I know you. I know how it is. The news is unavoidable. The highest court in the land is reviewing a Texas abortion law, and everyone has an opinion. Pundits critique, protesters yell, people condemn.
But I know you. And I know how it feels.
You are the woman who aborted her child. You are not a hypothetical scenario, and you can no longer choose life. You already made the opposite choice, perhaps many, many years ago.
I know it still hurts, and that you wonder what he or she would look like. Would she have wild blonde curls like your middle child? Would he be strong and assertive like your oldest? Would her fingers be long and slender like her little sister’s?
I know that the pain and “what-ifs” will be with you always. And I know that some days the grief feels as fresh as if it were yesterday. Especially when abortion is in the news.
There is so much I want to say to you. Because there is so much that God has said to me, in his Word, through his Scriptures.
But mostly I want to tell you – there is grace for you. Abundant, irresistible grace, made available to you through Jesus Christ’s death on the cross.
I know that you don’t feel grace from other people. I know that you feel judged, and confused. While some women proudly shout their abortions on social media, and a segment of pro-life advocates condemn any woman who has aborted a child, you don’t know where your voice belongs. Where are the women like you? The women who aborted their children, and aren’t proud of it? The women who stare longingly at their dining tables, knowing that there should be extra place settings there? The women who will always wonder who their dead children would have become?
I know you because I am you.
And I must tell you that there is forgiveness, and so much grace, for you.

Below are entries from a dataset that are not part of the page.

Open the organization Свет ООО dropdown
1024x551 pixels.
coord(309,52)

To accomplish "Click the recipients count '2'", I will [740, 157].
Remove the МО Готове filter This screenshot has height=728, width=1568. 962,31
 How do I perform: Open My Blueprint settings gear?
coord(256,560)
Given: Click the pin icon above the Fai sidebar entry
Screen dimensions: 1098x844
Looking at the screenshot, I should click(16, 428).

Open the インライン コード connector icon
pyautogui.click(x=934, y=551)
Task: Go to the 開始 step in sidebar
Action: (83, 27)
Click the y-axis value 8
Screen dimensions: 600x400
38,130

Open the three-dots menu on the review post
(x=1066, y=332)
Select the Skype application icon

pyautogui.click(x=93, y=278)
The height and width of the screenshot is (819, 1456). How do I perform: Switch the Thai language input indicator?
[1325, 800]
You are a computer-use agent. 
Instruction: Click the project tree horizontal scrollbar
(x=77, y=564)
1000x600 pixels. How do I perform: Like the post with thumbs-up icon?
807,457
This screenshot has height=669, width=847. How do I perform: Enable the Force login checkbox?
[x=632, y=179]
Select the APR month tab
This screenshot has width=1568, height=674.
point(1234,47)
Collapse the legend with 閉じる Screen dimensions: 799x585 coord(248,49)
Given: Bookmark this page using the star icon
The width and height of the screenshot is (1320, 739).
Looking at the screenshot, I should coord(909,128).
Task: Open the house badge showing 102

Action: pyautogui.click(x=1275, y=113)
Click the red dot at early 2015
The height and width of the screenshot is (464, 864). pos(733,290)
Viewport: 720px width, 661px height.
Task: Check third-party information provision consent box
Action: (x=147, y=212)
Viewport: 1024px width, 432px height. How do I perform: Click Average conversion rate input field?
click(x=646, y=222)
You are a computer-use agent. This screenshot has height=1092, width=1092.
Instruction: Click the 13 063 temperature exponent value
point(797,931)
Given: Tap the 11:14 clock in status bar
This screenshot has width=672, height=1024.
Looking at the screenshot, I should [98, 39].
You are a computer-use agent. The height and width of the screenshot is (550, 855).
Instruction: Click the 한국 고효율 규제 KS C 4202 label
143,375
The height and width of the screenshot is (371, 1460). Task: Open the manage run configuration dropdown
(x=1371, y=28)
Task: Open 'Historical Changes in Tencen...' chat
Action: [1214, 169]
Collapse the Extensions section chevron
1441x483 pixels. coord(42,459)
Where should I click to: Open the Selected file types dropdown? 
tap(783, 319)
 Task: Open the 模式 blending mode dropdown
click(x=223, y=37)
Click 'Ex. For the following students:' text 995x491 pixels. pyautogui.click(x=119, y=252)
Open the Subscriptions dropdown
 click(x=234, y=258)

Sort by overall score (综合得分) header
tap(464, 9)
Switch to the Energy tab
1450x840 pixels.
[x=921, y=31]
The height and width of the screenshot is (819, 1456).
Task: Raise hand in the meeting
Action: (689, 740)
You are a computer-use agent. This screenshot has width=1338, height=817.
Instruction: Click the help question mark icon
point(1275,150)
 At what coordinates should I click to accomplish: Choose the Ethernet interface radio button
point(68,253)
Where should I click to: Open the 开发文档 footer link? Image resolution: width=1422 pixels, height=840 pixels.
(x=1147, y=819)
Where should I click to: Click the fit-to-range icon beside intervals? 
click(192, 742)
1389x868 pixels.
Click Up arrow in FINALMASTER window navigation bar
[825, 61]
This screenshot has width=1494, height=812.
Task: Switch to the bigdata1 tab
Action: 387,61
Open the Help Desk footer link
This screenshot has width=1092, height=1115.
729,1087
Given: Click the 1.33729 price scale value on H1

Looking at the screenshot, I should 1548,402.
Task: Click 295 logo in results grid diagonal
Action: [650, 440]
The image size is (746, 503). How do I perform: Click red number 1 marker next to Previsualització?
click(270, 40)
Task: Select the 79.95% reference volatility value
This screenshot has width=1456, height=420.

God freely sent his perfect, sinless son to die a wretched death and rise again so that you could be forgiven. And his forgiveness is sweet, and redemptive. Jesus died for abortion-committing women like you and me. He said so in Luke 5:32, “I have not come to call the righteous but sinners to repentance.”
There is one way to know the sweet, saving grace of God, and that is by coming to Jesus.
After my abortion, I came to Jesus. I threw myself at his feet and repented for ending the life of my child. And because I can now call God my Father, I am forgiven, set free, and redeemed.
I know you. And I want the same for you. Won’t you join me?